While audio purists once scoffed at the idea of playing music from a paltry MP3 player on their $10,000 USD home theater systems, times have changed, and both digital audio and digital video are quickly becoming unavoidable standards for every home theater. Sony’s new Elevated Standard (ES) line of receivers are evidence of the inroads that both digital formats have made into the living room.
The new receivers, priced from $1700 USD down to $1,000 USD, all feature a digital media port that can be used for everything from streaming music over a Wi-Fi connection to hooking up an iPod with the right accessories. In addition, they have a full range of high-def video scaling options to accommodate for Blu-Ray and HD-DVD players. Put away your turntables; these receivers aren’t in the same league as your father’s McIntosh.
The entry-level STR-DA3300ES features a 100-watt amp that can handle up to eight channels of PCM audio (for 7.1 channel sound), plus features a single HDMI output with x.v. Color and three inputs. Moving up a level to the STR-DA4300ES, users get the same basic hardware but with added compliance for a wide range of home theater standards, such as Dolby Digital +, Dolby TrueHD, dts High Resolution Audio and dts HD Master Audio.

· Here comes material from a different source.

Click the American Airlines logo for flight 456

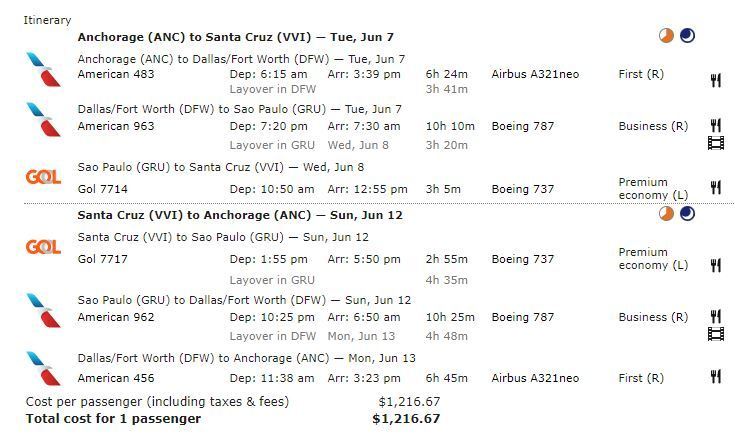44,368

At the very top of the line, the STR-DA5300ES adds a more powerful 120-watt amp into the mix to give your system some additional kick.
The Sony STR-DA5300ES
On the video side of the equation, all models feature Faroudja’s DCDi Cinema upscaling video chip, which will automatically scale lower-quality signals to the sharper 1080p standard. That means you can skip buying a more expensive upscaling DVD player, since the Sony hardware can handle the task instead. Acknowledging that not every display connected to the receiver will be state of the art, Sony also built its newest models to down convert video. You might use this, for example, to turn component video input from a Blu-Ray disc player into ordinary S-video output for a CRT television that doesn’t support component video.
Although the nest of connectors on the back of the receiver will undoubtedly scare A/V novices, Sony has attempted to make the ES line’s features easy to access with a graphic interface that appears on a connected television’s screen. The Xross Media Bar interface uses icons and a intuitive tree system to keep different functions organized, and the main video signal will still play in the background while viewers fiddle with the amp via remote. All eight channels can even be synchronized with a simple calibration that uses a microphone to measure delay times to each speaker and automatically compensate.
A Screenshot of the menu system
Sony will make the 3300 ES available in August for $1,000 USD. The 5300 ES will follow in September for $1,700 USD, and the 4300 ES will come last in October for $1,300 USD.